Exercises to complete:
(A) From the passage on KPIs and OKRs, list every topic the chapter says it will treat in depth.
(B) Repeat word for word the part of the passage on KPIs and OKRs from "For large teams, the" to "Direction plus proof.".

Passage:
....

A key performance indicator (KPI) is a metric your organization deliberately chooses to track because it reflects the ongoing health of something that matters. The word key matters here: a KPI is not any metric you can collect, but the small set you have decided are worth steering by. A KPI describes the steady state you are protecting.

Chapter 11.1 (the discovery pipeline) introduces both briefly. This chapter treats them in depth: how to write them, run their cadence, grade them, choose them, and protect them from distortion.

For large teams, the discipline these instruments impose is worth as much as the instruments themselves. In enterprises, dozens of teams pursue local goals that quietly diverge from strategy, and one well-chosen KPI can align hundreds of people. In government, multi-year programs commit public funds against legislated mandates, and "we delivered the modules in the statement of work" is no defense if wait times or fraud never improved. OKRs force intent to be stated as outcomes the public can audit, while a badly chosen KPI (a call center measured on calls closed per hour) can quietly corrupt an organization. This chapter is about getting those choices, and the guardrails around them, right.

Key principles

  • Objectives inspire; key results measure. Direction plus proof.
  • Key results are outcomes, not tasks. Measure the change you cause, not the work you do.
  • OKRs for the change; KPIs for the health.
  • Fewer is better. A few objectives, a few key results each, a small hierarchy of KPIs. Focus is the mechanism.
  • Align, don't dictate. Leadership sets direction; teams propose how they contribute.

....

Source material:
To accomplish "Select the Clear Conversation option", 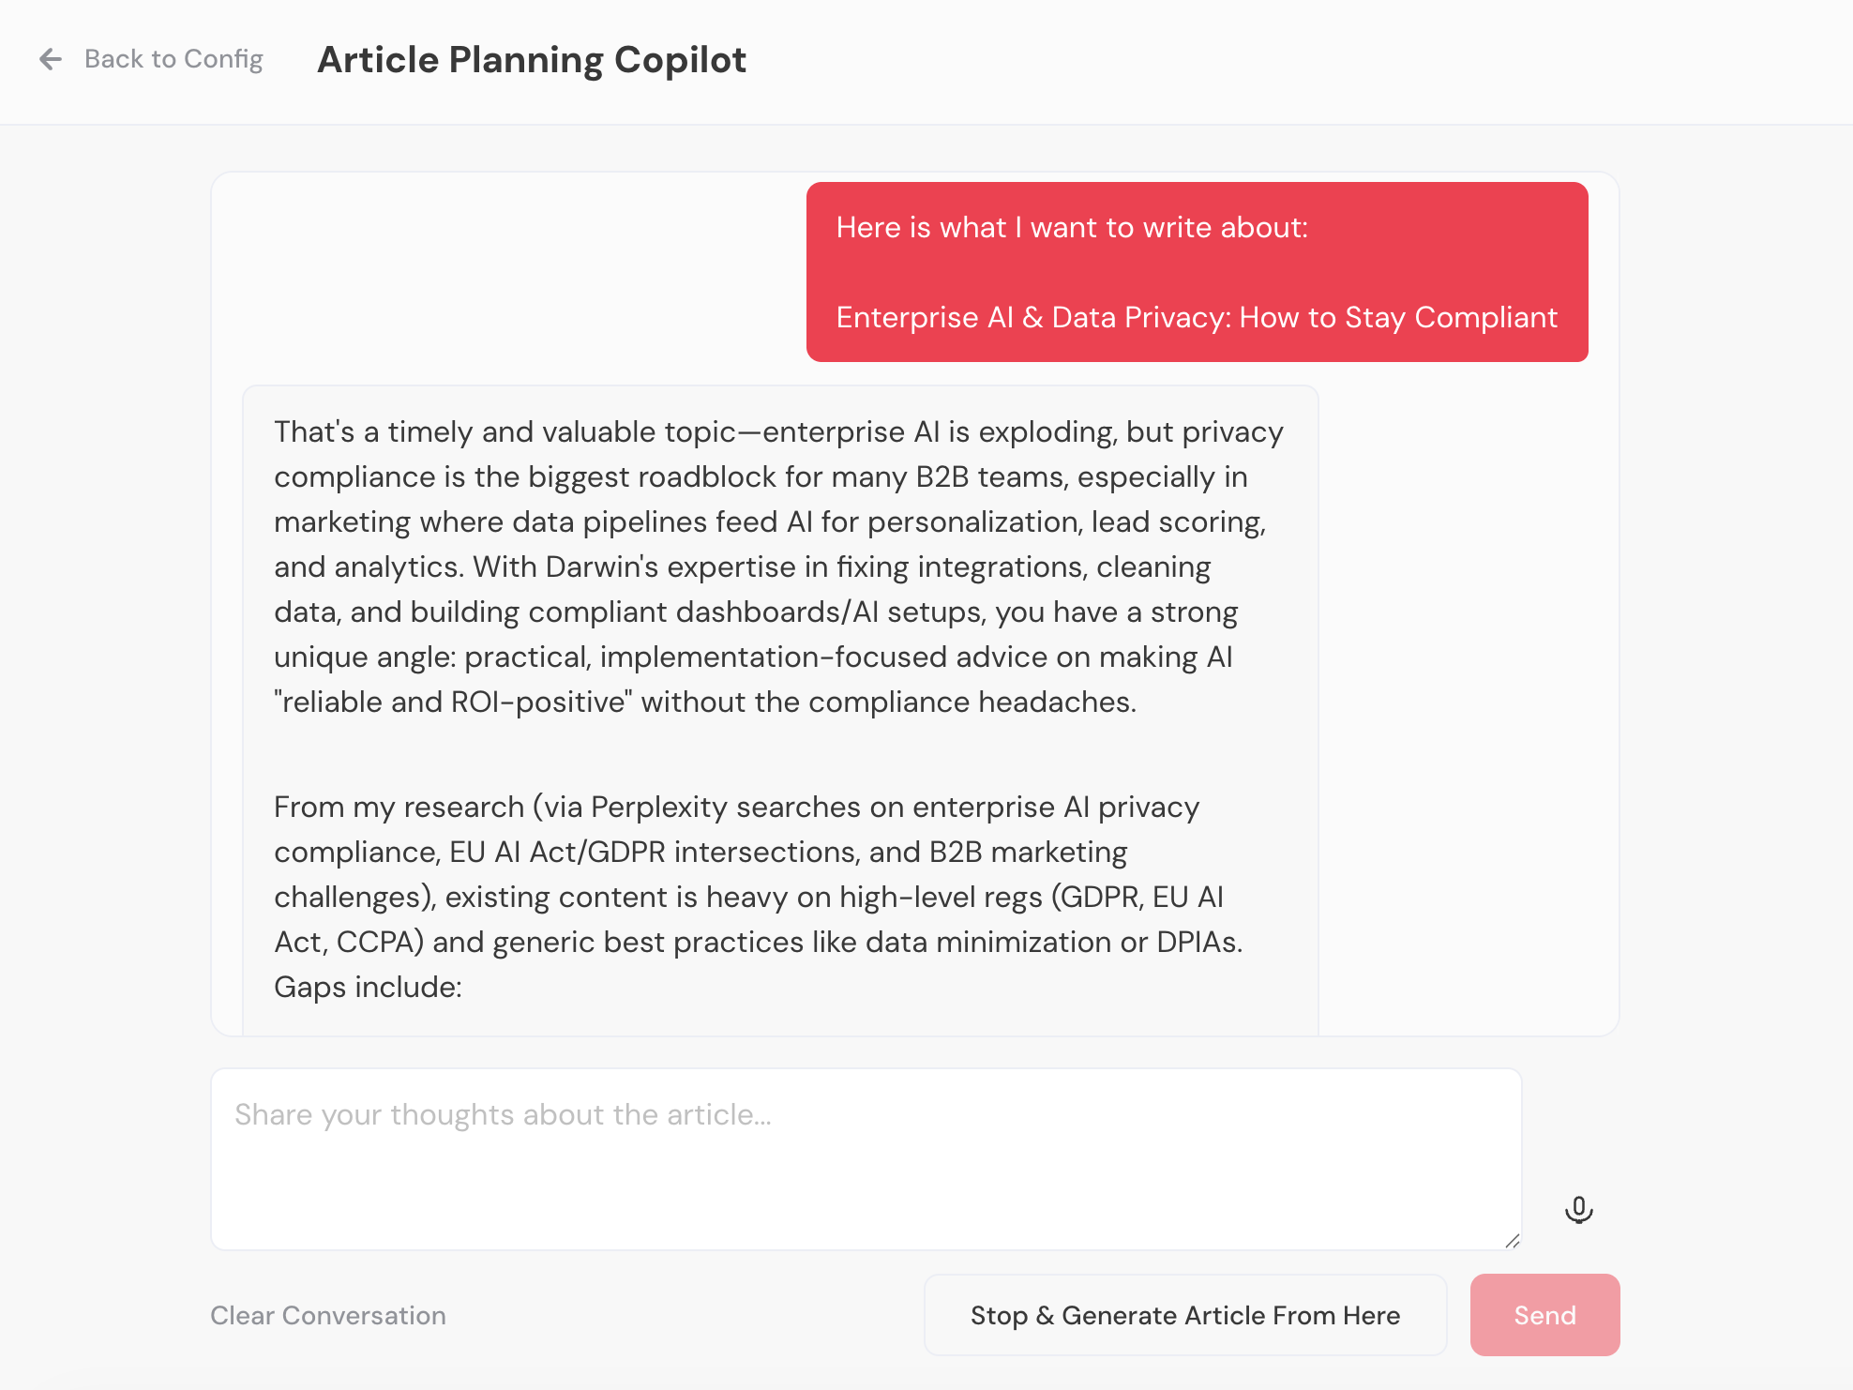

....

Task-by-task outputs:
(A)
- How to write them
- How to run their cadence
- How to grade them
- How to choose them
- How to protect them from distortion

(B)
For large teams, the discipline these instruments impose is worth as much as the instruments themselves. In enterprises, dozens of teams pursue local goals that quietly diverge from strategy, and one well-chosen KPI can align hundreds of people. In government, multi-year programs commit public funds against legislated mandates, and "we delivered the modules in the statement of work" is no defense if wait times or fraud never improved. OKRs force intent to be stated as outcomes the public can audit, while a badly chosen KPI (a call center measured on calls closed per hour) can quietly corrupt an organization. This chapter is about getting those choices, and the guardrails around them, right.

Key principles

  • Objectives inspire; key results measure. Direction plus proof.